This was coming to the point with a vengeance!
Instead of being mightily flattered or overcome, as he not unnaturally expected, Flora, without withdrawing her hand, as if its retention mattered little, turned half round, and said, with a quiet, cairn smile:
"Remember how little I have known you, sir, save through your parents, my guardians."
"True; the duties of honour at Court, and—ah, ah!—my profession, Flora, called me elsewhere; but you don't refuse me, eh? My dear girl—the deuce!—you surely can't mean that?"
Flora grew pale and hesitated, for with all her love for Lady Rohallion, she had a kind of awe of her, and Cosmo was eyeing her coldly and steadily through his glass.
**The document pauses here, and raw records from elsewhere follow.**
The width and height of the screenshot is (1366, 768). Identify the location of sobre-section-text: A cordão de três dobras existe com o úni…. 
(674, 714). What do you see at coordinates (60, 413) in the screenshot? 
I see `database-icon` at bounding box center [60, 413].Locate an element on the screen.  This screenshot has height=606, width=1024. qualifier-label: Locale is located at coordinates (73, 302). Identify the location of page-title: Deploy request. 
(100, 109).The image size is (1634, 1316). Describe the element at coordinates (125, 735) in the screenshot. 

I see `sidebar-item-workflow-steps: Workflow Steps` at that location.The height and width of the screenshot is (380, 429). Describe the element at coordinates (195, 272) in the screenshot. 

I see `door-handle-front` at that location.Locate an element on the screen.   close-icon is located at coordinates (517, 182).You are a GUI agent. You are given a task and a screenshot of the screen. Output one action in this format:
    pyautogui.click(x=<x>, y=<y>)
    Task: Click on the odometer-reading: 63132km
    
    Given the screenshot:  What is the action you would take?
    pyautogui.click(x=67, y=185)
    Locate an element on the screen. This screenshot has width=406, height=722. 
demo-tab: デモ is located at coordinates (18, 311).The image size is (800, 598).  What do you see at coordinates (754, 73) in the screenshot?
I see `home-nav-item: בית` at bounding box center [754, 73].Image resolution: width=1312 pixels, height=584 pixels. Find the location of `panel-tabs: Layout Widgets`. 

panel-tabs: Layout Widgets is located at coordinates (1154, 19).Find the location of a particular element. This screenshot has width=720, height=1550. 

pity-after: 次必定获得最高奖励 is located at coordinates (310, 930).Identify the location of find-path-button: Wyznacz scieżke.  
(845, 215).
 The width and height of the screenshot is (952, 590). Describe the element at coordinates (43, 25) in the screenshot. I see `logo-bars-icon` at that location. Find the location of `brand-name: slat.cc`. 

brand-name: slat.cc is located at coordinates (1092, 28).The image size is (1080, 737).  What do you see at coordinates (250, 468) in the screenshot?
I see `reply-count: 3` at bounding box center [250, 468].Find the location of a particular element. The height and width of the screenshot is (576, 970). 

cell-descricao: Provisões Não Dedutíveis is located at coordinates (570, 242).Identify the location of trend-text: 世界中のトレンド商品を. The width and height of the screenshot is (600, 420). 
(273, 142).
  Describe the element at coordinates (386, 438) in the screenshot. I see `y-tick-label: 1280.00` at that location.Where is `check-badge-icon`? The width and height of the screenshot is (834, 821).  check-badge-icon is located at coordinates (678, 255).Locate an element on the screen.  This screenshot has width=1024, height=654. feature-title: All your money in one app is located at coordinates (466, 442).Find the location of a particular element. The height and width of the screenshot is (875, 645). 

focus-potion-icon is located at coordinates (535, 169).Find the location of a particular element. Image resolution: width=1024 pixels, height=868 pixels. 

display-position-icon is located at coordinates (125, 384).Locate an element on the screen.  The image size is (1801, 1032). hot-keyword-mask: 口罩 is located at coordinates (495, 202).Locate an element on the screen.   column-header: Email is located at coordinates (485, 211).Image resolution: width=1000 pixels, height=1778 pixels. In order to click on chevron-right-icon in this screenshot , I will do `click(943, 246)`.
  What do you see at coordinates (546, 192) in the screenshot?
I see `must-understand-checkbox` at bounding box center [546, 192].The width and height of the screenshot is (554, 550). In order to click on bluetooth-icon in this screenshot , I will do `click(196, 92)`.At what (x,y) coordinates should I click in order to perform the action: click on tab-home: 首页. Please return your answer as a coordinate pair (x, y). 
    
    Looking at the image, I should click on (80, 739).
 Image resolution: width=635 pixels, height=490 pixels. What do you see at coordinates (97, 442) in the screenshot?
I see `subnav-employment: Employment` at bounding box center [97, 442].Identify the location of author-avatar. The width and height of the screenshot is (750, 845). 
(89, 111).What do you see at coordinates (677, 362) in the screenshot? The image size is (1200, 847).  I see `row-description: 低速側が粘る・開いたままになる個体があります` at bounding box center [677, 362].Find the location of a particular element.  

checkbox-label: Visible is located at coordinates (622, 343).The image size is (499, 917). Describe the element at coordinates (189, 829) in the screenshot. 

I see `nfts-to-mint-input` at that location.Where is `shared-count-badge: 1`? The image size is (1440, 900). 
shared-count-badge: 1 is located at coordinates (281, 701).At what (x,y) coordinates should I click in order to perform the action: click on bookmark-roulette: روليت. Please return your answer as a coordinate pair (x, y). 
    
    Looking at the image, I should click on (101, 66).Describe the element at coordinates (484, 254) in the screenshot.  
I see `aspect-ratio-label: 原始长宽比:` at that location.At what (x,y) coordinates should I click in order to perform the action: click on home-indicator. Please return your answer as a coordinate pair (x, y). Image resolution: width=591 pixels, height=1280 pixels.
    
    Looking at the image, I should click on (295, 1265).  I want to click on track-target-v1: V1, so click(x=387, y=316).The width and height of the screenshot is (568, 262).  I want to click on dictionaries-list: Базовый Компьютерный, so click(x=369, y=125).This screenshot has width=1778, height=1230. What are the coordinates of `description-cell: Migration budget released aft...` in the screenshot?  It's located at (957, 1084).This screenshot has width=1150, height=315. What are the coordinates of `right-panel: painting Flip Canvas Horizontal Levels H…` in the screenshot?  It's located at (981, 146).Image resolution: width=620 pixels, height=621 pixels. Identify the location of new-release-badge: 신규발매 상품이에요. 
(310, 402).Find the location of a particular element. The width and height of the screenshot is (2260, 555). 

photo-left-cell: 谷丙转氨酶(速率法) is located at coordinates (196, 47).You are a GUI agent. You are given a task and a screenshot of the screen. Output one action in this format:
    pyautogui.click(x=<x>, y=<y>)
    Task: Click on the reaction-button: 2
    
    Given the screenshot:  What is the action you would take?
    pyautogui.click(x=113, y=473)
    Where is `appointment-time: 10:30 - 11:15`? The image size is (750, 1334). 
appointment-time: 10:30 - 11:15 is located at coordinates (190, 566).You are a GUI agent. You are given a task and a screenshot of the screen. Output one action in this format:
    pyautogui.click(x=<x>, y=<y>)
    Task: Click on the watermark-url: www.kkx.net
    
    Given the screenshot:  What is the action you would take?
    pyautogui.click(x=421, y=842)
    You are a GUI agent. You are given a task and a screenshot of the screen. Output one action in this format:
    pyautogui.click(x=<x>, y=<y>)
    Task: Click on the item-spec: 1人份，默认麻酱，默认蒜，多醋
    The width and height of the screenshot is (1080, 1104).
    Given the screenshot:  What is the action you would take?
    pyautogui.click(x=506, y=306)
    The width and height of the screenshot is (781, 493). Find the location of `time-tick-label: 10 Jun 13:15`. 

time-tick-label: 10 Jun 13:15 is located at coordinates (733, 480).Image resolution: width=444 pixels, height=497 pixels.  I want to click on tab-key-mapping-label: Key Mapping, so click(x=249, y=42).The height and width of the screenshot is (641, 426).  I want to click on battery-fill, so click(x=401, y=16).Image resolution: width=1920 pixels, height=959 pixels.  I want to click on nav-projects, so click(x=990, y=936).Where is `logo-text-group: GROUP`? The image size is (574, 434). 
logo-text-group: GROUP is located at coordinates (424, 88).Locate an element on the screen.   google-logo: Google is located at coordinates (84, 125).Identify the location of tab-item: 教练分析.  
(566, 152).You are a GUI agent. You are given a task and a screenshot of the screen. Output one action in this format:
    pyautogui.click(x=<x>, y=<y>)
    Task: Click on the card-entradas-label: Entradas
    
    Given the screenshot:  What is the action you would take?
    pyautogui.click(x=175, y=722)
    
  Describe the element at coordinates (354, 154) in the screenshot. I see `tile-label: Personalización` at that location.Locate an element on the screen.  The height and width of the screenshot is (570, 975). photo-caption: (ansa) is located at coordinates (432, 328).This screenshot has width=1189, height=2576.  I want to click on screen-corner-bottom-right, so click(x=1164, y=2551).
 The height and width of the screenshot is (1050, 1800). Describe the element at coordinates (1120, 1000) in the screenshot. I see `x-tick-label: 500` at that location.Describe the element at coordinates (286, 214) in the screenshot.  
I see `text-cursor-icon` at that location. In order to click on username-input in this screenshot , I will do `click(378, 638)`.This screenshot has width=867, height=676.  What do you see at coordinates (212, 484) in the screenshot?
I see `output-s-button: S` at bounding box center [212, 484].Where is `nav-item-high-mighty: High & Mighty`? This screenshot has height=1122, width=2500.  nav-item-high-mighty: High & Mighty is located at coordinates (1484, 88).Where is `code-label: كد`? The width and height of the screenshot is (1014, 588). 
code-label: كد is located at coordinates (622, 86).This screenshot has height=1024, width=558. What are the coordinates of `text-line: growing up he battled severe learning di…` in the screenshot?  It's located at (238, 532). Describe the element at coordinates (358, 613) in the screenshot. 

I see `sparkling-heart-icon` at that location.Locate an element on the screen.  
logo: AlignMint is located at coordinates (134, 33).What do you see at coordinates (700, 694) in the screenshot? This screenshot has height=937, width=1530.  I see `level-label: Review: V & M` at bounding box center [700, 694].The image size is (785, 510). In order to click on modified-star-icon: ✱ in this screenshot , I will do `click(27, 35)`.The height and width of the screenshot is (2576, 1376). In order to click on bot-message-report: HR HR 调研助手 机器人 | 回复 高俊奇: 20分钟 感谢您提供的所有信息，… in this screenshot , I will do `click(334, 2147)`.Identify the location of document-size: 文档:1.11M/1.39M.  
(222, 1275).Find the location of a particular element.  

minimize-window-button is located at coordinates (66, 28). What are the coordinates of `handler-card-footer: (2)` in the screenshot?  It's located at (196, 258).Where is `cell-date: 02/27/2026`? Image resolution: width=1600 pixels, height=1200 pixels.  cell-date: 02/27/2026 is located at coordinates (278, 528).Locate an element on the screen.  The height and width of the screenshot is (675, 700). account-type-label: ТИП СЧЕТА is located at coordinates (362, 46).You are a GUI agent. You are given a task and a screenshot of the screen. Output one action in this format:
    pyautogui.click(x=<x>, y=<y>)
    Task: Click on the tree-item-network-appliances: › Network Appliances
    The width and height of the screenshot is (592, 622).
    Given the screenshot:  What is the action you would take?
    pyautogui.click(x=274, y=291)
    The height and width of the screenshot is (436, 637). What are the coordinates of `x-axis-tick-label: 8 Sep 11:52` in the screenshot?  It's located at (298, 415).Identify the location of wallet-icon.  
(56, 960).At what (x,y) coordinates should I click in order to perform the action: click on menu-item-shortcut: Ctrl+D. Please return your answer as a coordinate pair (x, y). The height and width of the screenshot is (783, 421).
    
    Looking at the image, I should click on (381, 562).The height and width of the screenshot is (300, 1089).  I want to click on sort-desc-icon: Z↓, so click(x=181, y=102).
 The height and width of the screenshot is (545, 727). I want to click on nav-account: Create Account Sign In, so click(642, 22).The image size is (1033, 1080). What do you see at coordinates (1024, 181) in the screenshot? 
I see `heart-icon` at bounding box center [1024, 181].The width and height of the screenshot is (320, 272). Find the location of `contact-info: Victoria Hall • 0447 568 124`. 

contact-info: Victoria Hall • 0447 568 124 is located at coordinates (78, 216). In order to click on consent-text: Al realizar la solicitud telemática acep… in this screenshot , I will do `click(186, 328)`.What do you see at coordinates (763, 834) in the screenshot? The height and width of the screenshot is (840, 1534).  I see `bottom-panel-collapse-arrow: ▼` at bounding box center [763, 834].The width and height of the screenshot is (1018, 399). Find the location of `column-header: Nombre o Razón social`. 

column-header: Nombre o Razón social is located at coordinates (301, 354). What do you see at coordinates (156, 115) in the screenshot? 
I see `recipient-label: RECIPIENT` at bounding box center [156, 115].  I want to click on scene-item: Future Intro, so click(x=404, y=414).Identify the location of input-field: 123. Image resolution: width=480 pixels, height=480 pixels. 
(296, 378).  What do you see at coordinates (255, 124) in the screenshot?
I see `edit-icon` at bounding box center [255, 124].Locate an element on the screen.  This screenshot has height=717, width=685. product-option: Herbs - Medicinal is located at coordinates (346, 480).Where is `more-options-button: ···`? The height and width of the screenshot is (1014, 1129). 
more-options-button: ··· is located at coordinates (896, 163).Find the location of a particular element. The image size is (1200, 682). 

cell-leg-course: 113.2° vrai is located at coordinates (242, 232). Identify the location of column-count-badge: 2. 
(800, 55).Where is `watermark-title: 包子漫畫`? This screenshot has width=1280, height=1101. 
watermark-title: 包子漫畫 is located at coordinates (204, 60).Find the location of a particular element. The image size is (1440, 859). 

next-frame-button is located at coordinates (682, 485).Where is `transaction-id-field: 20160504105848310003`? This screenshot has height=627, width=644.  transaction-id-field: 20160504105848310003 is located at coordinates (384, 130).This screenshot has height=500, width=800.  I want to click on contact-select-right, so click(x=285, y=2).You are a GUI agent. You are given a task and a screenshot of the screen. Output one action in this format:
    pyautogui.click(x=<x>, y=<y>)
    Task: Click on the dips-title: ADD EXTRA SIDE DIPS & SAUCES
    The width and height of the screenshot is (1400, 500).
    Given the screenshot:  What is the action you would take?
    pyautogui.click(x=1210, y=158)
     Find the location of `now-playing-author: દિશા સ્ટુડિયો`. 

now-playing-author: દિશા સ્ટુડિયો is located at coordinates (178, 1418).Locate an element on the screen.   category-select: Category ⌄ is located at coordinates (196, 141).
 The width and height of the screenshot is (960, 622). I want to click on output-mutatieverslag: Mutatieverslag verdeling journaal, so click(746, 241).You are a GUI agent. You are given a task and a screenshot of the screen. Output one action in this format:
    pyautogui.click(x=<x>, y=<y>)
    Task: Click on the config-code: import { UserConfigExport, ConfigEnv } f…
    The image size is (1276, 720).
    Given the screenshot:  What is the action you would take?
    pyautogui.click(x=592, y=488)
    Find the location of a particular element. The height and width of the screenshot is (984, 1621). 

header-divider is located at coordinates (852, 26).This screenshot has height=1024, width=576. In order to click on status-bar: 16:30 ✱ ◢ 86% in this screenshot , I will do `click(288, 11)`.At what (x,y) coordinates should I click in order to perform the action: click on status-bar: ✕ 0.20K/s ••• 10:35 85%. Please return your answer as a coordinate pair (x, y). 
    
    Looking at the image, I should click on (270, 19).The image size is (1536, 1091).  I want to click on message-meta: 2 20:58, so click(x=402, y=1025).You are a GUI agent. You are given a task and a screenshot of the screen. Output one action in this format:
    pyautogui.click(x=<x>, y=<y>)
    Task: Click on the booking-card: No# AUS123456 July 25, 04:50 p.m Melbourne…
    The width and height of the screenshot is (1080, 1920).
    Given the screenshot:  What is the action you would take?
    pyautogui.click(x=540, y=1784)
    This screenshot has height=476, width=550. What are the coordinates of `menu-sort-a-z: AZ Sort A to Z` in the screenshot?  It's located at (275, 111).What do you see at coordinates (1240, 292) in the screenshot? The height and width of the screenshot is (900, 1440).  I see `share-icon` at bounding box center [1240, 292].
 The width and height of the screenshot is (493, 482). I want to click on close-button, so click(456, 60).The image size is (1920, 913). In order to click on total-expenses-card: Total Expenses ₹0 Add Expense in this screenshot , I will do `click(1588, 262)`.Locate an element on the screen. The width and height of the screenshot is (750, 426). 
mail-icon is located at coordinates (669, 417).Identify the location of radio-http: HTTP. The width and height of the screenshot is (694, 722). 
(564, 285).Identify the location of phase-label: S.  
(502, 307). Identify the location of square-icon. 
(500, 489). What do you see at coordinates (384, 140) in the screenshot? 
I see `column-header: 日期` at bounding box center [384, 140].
"Nay, speak, Flora," said he, with, perhaps, more irritation than tenderness in his tone. "I have, perhaps, not much personally to recommend me to a young girl's eye, and this wound, which I got at the Helder, when assisting to compel those Dutch devils to hoist the colours of the Prince of Orange—a sabre-cut across the face—has not improved me; but speak out, Flora Warrender; notwithstanding the ties between us, you refuse me?"
"This proposal possesses all the abruptness of a scene in a drama."
"Well, what is life but an absurd drama? 'All the world's a stage, and the men and women merely players.'"
"Well, I am not inclined to play the part you wish."
"You refuse me?" he reiterated, his eyes the while assuming their wicked and louring expression.